Repro code and instructions are here. https://github.com/AntonSmolkov/NATS-JetStream-Perf/tree/main

Repro settings for the app:

        - name: NATS_PRODUCERS_PARALLEL 
          value: "1280" #less might be enought
        - name: NATS_PRODUCERS_BATCH_SIZE
          value: "1000"
        - name: NATS_JETSTREAMS_PARTITIONS_COUNT
          value: "128"
        - name: NATS_JETSTREAMS_CREATE
          value: "true"
        - name: NATS_JETSTREAMS_COMPRESSION_ENABLED
          value: "false"
        - name: NATS_JETSTREAMS_USE_IN_MEMORY_STORAGE
          value: "true"

Without batching (NATS_PRODUCERS_BATCH_SIZE=1) sample code works fine. Also, no cancelation is fired from the sample code and sample apps own cancellation token exception is suppressed

Expected behavior

No errors when using batching

Server and client version

Client library - 2.2.3 Server - 2.10.16

Host environment

Envinronment:

Also TLS is used

Broker configuration can be reproduced with helm values from this repo - https://github.com/AntonSmolkov/NATS-JetStream-Perf/tree/main

Steps to reproduce

  1. Configure multi-broker NATS setup
  2. Run code from sample repository (1k batches, 1280 parallel producers, each with its own connection)

(Probably should be reproducible with smaller setup and less parallel producers)

mtmk commented 4 months ago

thanks for the report @AntonSmolkov, sorry for the late reply. it looks like you forgot to await at the end of ExecuteAsync(). something like await Task.WhenAll(tasks) should solve the issue. Good project btw, please keep us posted 💯

AntonSmolkov commented 4 months ago

@mtmk you mean this line?

ExecuteAsync() is a method of dotnet background service, so it shouldn’t make any difference if it awaits spawned tasks or not. They will work in the background in any case.

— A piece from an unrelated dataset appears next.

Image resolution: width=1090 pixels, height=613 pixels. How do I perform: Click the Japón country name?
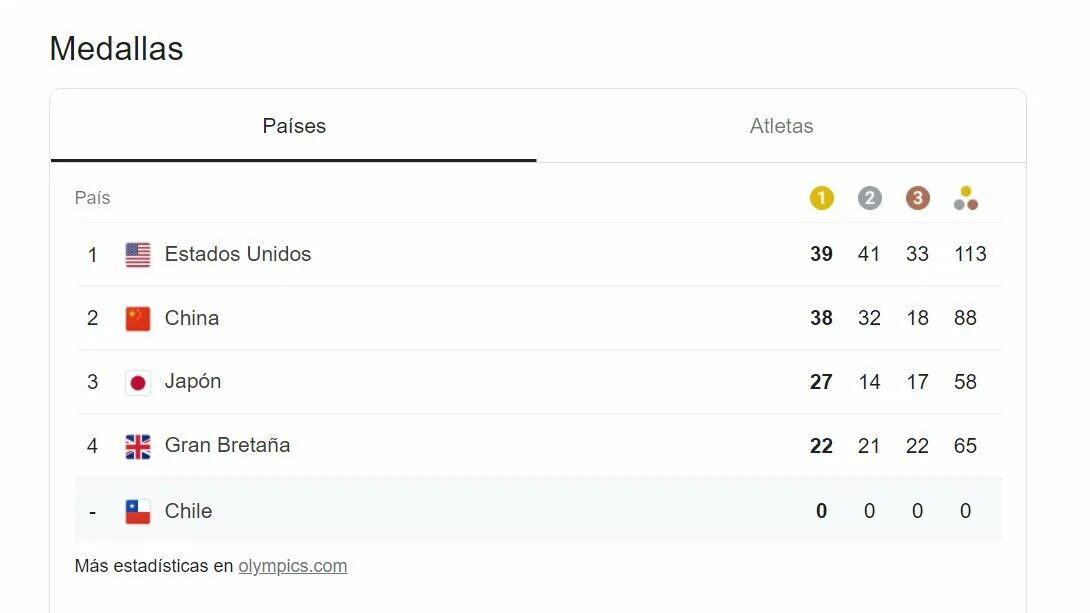(193, 381)
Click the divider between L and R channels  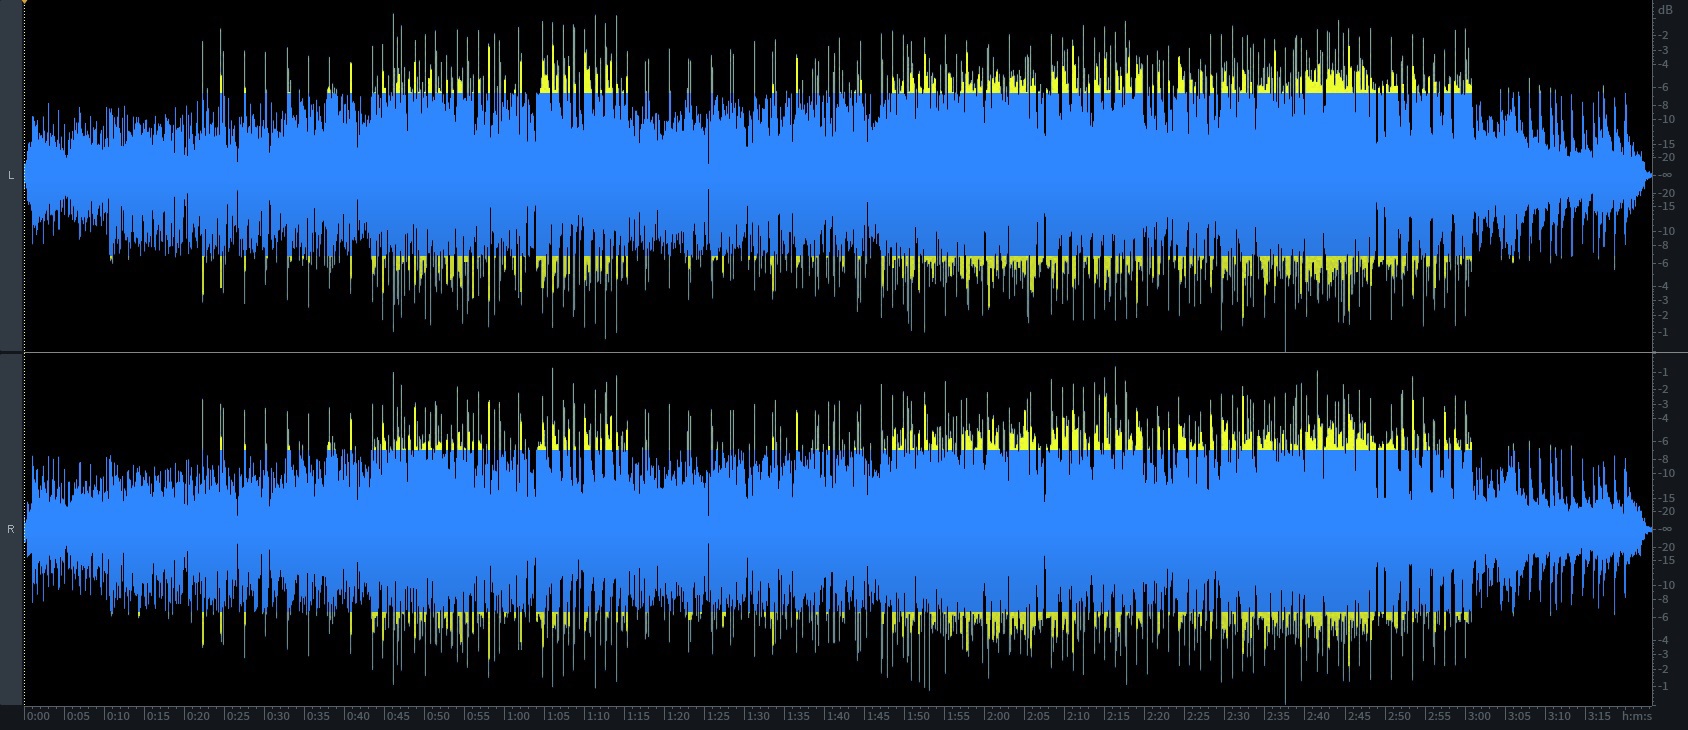click(838, 352)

Moreover, with NATS_PRODUCERS_BATCH_SIZE=1 the issue doesn’t reproduce

mtmk commented 4 months ago

OK, true. I added them to my copy anyway, at least for clean shutdown. But I'm seeing the issue either way. problem seems to be my suggestion of (ab)using the tasks trying to batch the JetStream publish. works fine with core and as you said with batch=1 which is using js.publish as intended.

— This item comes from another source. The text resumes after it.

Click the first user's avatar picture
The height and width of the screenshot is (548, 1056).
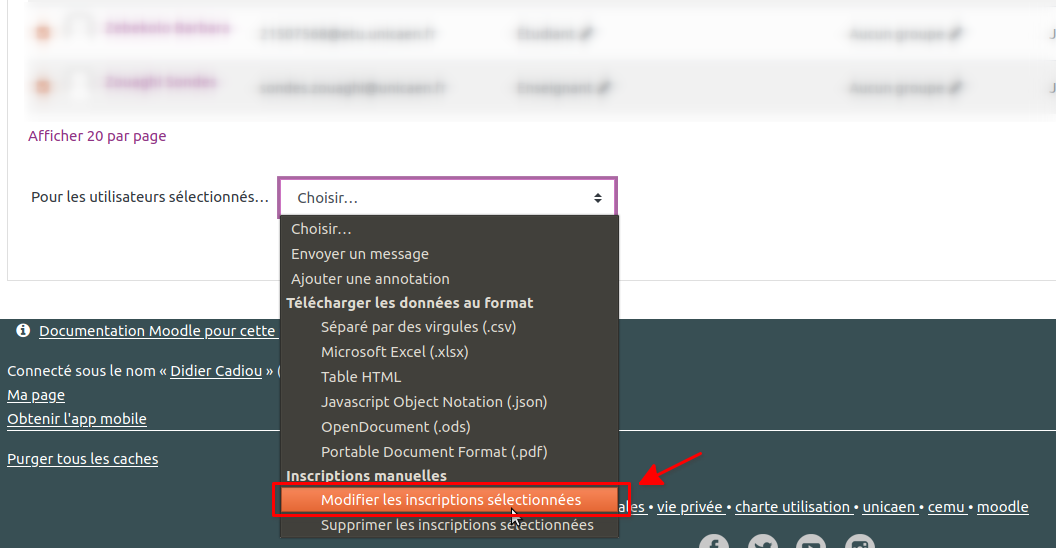tap(80, 30)
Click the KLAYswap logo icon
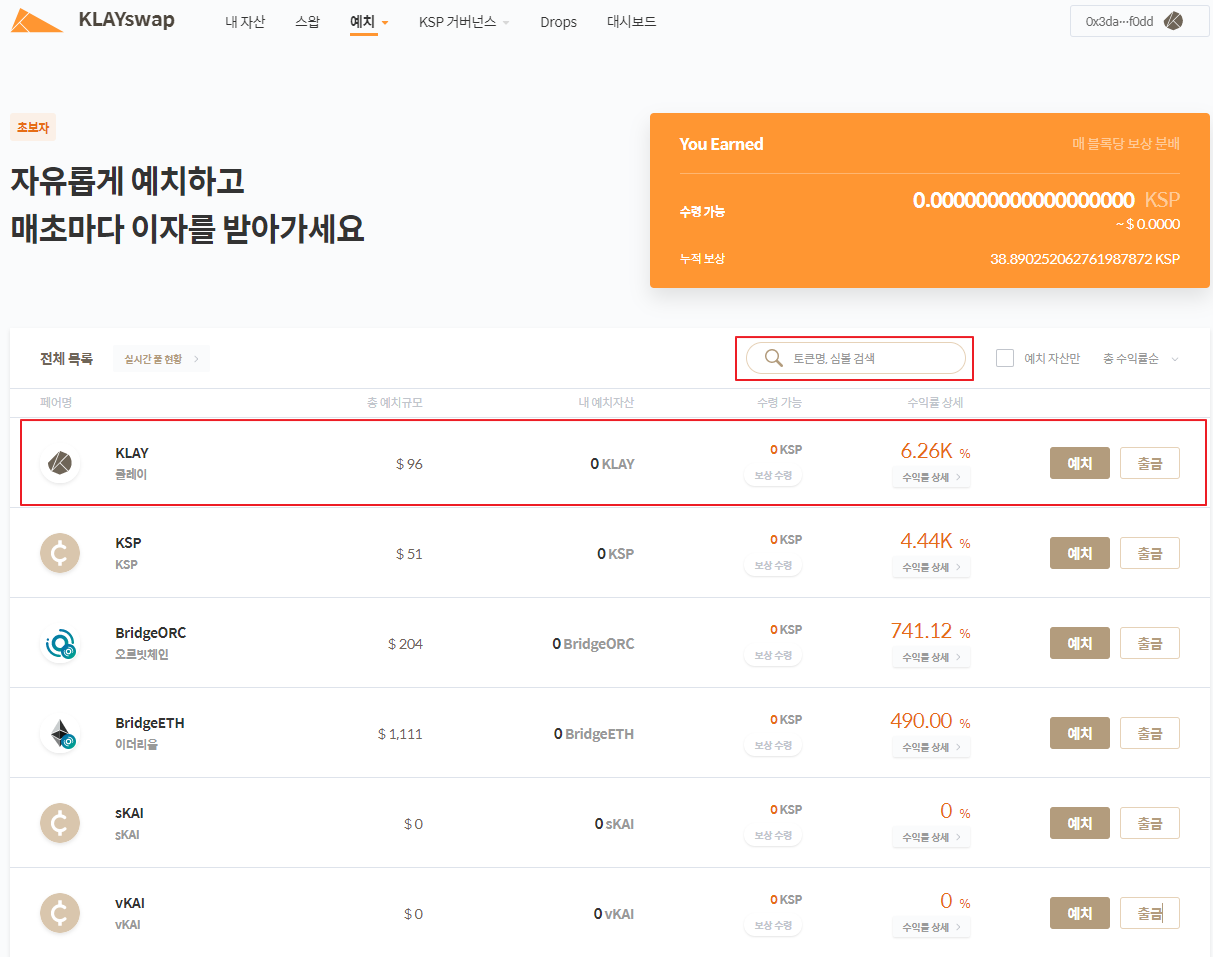Viewport: 1213px width, 957px height. pos(37,21)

mtmk commented 4 months ago

@AntonSmolkov fyi we have a PR to help with batching:

mtmk commented 4 months ago

@AntonSmolkov fyi concurrent JetStream publishing is now released in 2.3.0.

var batch = 100;
var futures = new NatsJSPublishConcurrentFuture[batch];

for (var i = 0; i < batch; i++)
{
    futures[i] = await _js.PublishConcurrentAsync("foo", i);
}

for (var i = 0; i < batch; i++)
{
    await using var future = futures[i];
    var ack = await future.GetResponseAsync();
    ack.EnsureSuccess();
}